■ Your objective
Please rewrite the listing from its first line through the line with "Action: coord(359,795)", replacing "Instruction" with "Directive" and keeping everything else the same.
═══ Extracted material ═══
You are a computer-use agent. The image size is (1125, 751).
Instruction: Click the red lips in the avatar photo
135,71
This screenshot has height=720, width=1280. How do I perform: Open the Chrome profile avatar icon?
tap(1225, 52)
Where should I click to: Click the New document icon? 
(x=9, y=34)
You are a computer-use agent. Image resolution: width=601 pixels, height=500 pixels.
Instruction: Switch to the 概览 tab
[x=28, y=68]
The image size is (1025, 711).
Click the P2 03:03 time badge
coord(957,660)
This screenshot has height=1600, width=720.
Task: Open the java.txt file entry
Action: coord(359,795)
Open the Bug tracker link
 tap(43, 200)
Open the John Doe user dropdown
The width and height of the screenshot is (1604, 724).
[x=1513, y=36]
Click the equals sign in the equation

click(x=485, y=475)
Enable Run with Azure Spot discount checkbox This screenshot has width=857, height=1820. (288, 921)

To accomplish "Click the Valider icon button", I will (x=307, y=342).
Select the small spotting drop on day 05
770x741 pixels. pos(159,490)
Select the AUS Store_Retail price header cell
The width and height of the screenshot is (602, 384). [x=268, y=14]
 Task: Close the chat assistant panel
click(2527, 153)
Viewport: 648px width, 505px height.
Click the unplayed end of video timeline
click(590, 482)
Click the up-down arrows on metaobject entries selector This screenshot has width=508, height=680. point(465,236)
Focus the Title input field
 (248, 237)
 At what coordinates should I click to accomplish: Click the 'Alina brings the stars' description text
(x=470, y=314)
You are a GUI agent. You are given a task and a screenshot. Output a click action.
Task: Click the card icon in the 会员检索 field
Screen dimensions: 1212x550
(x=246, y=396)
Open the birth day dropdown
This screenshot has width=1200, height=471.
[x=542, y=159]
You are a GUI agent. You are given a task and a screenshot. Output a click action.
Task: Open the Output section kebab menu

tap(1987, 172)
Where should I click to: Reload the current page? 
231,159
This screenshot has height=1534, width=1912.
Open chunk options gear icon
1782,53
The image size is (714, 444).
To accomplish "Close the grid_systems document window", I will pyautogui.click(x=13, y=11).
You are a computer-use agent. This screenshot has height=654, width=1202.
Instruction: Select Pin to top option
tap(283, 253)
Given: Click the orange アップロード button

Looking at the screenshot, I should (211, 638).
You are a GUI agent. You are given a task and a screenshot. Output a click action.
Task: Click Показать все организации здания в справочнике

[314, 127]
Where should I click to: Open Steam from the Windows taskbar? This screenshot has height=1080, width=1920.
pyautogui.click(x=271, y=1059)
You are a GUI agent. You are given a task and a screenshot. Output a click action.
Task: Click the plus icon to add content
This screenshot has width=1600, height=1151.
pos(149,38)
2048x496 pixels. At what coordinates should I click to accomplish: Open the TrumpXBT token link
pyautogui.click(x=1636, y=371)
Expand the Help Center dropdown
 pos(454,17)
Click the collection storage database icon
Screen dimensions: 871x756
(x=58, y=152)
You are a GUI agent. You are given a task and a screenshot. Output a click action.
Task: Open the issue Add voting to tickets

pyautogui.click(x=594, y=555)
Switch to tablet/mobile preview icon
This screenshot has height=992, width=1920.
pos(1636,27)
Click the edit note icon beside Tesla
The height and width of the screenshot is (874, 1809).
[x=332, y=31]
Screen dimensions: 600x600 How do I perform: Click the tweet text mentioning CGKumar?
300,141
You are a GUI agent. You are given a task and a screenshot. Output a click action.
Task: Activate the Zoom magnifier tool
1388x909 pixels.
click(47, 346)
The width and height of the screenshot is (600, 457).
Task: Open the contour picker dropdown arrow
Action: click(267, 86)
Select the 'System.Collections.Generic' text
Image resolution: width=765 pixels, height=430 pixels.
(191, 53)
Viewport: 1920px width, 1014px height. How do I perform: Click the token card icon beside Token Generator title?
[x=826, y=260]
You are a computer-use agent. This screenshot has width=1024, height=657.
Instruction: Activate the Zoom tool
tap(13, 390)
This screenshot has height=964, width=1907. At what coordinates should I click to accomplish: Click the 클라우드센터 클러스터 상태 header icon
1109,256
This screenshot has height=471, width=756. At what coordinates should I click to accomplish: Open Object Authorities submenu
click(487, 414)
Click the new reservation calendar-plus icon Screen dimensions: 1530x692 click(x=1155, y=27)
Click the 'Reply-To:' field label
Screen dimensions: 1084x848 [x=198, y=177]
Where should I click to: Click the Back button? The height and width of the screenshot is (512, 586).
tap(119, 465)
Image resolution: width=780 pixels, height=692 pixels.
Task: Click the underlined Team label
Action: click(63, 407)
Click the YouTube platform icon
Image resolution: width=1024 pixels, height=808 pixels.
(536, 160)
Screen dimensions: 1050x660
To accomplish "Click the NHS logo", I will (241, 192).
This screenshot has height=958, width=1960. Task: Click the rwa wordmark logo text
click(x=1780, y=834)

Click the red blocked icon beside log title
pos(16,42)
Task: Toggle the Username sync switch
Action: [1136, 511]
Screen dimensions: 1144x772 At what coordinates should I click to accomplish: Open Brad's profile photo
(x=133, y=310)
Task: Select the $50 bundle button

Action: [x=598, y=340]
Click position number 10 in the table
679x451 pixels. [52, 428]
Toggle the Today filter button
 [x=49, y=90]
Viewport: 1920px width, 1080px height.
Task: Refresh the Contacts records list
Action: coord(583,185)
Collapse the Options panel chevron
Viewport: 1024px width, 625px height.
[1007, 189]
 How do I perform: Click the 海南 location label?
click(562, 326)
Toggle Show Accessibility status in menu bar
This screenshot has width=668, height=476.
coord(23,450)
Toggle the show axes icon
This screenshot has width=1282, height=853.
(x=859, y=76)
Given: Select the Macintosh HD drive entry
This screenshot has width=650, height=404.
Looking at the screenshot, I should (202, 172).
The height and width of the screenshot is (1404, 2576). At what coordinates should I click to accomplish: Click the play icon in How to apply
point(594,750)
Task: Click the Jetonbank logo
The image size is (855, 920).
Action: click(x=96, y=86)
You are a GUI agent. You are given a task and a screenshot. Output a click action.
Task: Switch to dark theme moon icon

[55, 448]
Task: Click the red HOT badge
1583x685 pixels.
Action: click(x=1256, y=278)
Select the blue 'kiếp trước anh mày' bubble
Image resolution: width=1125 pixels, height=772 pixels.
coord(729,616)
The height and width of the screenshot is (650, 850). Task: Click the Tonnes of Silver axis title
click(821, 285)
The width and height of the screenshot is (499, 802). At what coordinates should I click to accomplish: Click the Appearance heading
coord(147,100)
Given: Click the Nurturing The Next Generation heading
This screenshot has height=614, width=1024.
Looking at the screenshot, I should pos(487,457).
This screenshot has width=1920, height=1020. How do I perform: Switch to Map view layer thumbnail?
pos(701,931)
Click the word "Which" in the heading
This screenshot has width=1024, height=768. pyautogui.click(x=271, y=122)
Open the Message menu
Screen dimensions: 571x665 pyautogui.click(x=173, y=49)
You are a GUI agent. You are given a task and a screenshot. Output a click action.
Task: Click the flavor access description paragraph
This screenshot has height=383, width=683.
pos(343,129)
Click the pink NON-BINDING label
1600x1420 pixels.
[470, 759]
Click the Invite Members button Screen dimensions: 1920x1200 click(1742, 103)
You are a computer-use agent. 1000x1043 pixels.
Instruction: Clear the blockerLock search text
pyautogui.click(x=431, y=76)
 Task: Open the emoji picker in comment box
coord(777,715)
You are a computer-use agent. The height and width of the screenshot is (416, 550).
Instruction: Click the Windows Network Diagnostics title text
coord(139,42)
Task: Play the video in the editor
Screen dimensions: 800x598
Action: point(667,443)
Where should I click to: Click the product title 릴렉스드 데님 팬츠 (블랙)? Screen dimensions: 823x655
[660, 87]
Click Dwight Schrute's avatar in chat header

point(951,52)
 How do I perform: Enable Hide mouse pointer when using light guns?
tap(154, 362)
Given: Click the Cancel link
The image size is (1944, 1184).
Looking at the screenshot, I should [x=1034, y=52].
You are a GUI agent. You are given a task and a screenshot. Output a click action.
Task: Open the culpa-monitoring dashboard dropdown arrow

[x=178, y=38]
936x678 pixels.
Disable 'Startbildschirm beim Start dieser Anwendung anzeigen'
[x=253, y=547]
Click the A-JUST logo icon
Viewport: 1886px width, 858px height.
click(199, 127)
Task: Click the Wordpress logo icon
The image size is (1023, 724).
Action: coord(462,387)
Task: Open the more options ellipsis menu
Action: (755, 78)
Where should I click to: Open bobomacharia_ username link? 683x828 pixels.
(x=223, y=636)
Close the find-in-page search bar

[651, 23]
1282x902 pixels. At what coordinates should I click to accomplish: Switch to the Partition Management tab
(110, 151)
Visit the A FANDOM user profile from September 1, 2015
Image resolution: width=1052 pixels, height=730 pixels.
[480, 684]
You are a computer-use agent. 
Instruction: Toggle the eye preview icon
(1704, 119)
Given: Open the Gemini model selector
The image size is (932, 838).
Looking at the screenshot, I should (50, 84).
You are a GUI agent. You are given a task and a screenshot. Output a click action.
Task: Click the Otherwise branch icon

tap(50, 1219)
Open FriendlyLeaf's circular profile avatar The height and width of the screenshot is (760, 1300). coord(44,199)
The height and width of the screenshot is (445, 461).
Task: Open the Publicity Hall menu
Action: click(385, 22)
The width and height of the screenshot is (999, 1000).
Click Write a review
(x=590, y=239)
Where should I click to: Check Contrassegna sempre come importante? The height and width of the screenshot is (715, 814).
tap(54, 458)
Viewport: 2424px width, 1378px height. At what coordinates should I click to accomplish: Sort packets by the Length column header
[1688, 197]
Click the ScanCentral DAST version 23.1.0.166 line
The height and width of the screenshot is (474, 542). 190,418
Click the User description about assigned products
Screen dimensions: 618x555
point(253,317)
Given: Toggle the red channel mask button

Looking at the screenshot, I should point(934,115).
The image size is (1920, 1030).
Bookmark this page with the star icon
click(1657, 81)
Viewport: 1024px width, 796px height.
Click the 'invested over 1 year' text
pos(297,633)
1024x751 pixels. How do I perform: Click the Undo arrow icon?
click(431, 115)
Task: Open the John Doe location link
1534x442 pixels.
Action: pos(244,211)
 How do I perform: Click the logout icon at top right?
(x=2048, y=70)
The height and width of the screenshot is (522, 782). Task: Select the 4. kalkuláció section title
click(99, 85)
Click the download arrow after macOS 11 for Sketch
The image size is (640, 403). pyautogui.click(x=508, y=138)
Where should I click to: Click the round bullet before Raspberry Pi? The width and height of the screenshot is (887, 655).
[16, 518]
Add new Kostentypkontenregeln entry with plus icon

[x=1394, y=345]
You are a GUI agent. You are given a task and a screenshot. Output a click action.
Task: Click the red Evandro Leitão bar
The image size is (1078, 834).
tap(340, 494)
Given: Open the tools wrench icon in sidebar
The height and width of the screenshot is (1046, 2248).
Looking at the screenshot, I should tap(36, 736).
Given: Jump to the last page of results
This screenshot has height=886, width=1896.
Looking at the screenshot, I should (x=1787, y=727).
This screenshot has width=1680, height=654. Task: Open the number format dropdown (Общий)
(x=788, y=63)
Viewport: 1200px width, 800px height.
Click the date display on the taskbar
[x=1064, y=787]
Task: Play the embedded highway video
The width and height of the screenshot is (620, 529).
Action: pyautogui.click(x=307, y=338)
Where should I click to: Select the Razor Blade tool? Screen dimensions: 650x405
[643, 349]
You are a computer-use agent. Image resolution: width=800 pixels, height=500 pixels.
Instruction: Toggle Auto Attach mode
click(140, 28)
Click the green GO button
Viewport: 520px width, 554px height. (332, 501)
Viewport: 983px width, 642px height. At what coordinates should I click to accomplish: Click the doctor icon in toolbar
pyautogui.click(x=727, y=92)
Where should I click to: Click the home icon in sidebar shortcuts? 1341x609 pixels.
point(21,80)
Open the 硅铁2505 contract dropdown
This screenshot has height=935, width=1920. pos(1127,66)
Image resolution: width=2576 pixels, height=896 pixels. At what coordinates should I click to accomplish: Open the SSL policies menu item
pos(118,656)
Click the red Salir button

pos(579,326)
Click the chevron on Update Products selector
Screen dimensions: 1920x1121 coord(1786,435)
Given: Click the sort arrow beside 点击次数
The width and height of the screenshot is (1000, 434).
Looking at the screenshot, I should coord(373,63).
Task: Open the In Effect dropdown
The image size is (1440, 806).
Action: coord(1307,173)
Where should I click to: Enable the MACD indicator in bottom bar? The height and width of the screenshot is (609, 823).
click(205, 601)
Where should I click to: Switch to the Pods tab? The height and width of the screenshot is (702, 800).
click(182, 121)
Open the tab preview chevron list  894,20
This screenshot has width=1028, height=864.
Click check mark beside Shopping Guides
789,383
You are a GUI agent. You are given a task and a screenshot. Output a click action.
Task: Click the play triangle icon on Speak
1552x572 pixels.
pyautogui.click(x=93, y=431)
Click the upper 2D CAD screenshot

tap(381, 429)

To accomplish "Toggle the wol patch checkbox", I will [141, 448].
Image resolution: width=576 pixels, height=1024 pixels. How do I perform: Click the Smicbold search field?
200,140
═══
■ Solution to this exercise
You are a computer-use agent. The image size is (1125, 751).
Directive: Click the red lips in the avatar photo
135,71
This screenshot has height=720, width=1280. How do I perform: Open the Chrome profile avatar icon?
tap(1225, 52)
Where should I click to: Click the New document icon? 
(x=9, y=34)
You are a computer-use agent. Image resolution: width=601 pixels, height=500 pixels.
Directive: Switch to the 概览 tab
[x=28, y=68]
The image size is (1025, 711).
Click the P2 03:03 time badge
coord(957,660)
This screenshot has height=1600, width=720.
Task: Open the java.txt file entry
Action: coord(359,795)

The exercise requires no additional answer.